This workflow lacks the “base recalibration process (BQSR)” step.
In this workflow we use the option “hard filtering”. The module for variant recalibration (VQSR) exists, and GATK recommends to use it with at least 30 exome samples.
Because some GATK modules work at the sample-chromosome level, the number of jobs is 24 times larger than the number of samples. Please make sure that the platform on which you work can handle such an amount of jobs, in terms of memory management, CPU management, and the number of jobs that can wait in the queue.

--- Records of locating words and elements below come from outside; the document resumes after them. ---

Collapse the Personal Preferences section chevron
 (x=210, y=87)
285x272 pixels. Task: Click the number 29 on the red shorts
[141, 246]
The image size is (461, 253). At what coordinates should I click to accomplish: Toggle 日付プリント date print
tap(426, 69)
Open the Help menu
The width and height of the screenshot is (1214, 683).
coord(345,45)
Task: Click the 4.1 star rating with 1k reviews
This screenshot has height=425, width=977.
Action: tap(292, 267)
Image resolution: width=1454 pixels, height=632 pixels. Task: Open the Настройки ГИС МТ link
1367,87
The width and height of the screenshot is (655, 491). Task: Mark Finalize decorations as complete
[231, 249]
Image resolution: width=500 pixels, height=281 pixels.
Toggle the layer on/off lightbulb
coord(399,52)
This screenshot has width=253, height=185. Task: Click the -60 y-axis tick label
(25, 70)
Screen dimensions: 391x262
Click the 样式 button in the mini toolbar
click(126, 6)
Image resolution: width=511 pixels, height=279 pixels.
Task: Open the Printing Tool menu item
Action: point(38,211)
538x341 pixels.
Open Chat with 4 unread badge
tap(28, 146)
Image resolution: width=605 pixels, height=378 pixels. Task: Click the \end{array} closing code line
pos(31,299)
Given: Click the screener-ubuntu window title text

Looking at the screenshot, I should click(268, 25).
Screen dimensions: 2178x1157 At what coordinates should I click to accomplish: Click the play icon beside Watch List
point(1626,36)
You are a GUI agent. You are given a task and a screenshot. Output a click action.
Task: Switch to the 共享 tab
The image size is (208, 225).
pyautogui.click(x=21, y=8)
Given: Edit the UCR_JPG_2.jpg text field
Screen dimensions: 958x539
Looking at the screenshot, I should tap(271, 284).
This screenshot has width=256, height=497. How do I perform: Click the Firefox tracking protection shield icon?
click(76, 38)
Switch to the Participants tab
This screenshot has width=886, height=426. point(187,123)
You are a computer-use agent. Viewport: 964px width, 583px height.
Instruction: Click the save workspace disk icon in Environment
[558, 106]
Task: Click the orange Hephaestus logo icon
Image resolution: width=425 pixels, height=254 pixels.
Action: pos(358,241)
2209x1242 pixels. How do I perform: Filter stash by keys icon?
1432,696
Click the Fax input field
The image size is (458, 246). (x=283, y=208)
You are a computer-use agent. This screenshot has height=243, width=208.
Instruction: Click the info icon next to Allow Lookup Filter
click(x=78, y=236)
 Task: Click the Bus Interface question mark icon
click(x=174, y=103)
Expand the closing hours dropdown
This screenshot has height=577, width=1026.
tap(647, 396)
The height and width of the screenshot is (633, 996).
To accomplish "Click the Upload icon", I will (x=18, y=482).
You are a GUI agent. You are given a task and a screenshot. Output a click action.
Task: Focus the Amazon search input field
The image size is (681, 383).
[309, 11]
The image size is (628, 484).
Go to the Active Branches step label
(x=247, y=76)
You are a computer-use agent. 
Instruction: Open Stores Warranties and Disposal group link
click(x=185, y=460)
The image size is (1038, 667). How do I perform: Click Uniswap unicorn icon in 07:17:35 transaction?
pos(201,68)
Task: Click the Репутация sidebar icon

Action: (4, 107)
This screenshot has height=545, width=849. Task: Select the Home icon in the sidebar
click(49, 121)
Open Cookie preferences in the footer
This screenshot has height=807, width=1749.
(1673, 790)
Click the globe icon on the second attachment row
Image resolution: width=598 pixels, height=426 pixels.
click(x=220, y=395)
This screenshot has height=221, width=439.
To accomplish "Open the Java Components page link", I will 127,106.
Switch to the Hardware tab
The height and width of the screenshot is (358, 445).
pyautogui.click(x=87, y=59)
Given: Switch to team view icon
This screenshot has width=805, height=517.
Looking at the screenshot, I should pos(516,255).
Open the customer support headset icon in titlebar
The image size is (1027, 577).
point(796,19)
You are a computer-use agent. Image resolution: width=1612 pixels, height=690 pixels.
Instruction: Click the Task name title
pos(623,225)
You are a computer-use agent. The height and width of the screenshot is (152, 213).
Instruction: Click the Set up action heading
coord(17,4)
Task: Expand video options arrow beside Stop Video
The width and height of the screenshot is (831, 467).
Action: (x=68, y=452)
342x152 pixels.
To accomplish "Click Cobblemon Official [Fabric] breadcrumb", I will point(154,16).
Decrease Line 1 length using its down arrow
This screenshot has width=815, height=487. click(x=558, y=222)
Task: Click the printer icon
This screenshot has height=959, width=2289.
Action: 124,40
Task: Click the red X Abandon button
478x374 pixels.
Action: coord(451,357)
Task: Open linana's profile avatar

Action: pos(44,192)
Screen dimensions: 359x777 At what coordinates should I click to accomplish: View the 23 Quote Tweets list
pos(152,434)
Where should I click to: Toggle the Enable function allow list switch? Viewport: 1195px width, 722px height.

It is recommended to carefully follow the log file and ensure that all jobs have completed successfully.
- Read preparation:
trimmomatic - For cleaning the reads
FastQC - Checking the quality of the reads
- Somatic short variant discovery analysis and annotation
GATK pre-processing (from fastq to ready-to-use BAM : generate uBAM, MarkIlluminaAdapters, uBAM to fastq, BWA MEM, Merge BAM and UBAM, Mark Duplicates) - per sample.
Picard_CollectAlignmentSummaryMatrics - statistical information about the mapping generated by CollectAlignmentSummaryMetrics from Picard tools.
GATK_gvcf (HaplotypeCaller, from BAM to g.vcf ) - per sample per chromosome.
GATK_merge_gvcf - CombineGVCFs combine g.vcf files to cohorts.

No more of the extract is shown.